The firm’s post-tax profit attributable to owners reduced to $12.42bn in 2022 from $21.09bn a year ago, hit by higher energy and material costs, and soaring inflation.
In 2022, strict Covid-19 restrictions imposed by China reduced economic activity, which impacted iron ore and copper prices.
Rio Tinto CEO Jakob Stausholm was quoted by Reuters as saying to reporters: “It is very positive that China now also comes out of Covid lockdowns…and we are quietly confident that (China’s) demand will be a stabilising factor for the world economy in 2023.”

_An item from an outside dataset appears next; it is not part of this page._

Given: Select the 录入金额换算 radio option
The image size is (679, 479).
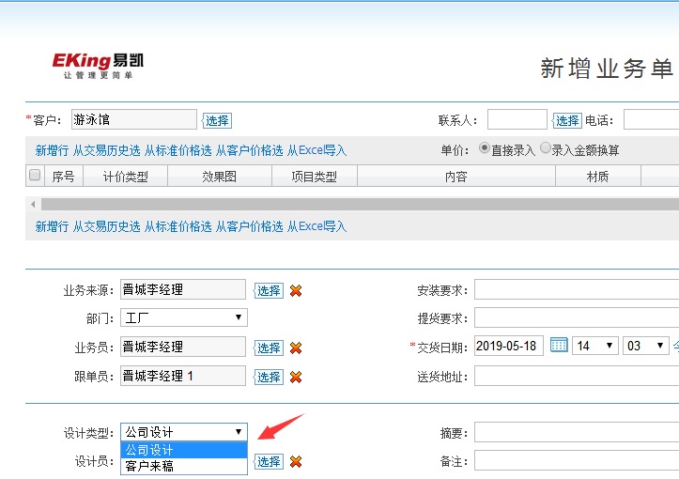Looking at the screenshot, I should click(x=546, y=148).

For the full year ending 31 December 2022, Rio Tinto’s underlying earnings before interest, taxes, depreciation and amortisation (EBITDA) stood at $26.27bn, versus $37.72bn in the previous year.
Free cash flow plunged 49% year-on-year to $9.01bn while consolidated sales revenue decreased to $55.55bn from $63.49bn.
The miner declared a full-year dividend of $4.92 per share, down from $10.40 in 2021. This equates to $8bn for 2022.
Rio ended last year with a net debt of $4.18bn.
Looking ahead to 2023, it has set capital investments guidance at $8bn, a drop from the earlier projection of $8bn-$9bn.
The firm’s guidance includes around $1.5bn on decarbonisation projects for the next three years.
The forecast for 2024 and 2025 is $9bn-$10bn.
Stausholm said: “The uplift in our operational performance, strengthening of external relationships and investment in the long-term strength of the business ensure we will be able to continue to pay attractive dividends and invest in sustaining and growing our portfolio while contributing to society’s drive to net zero.”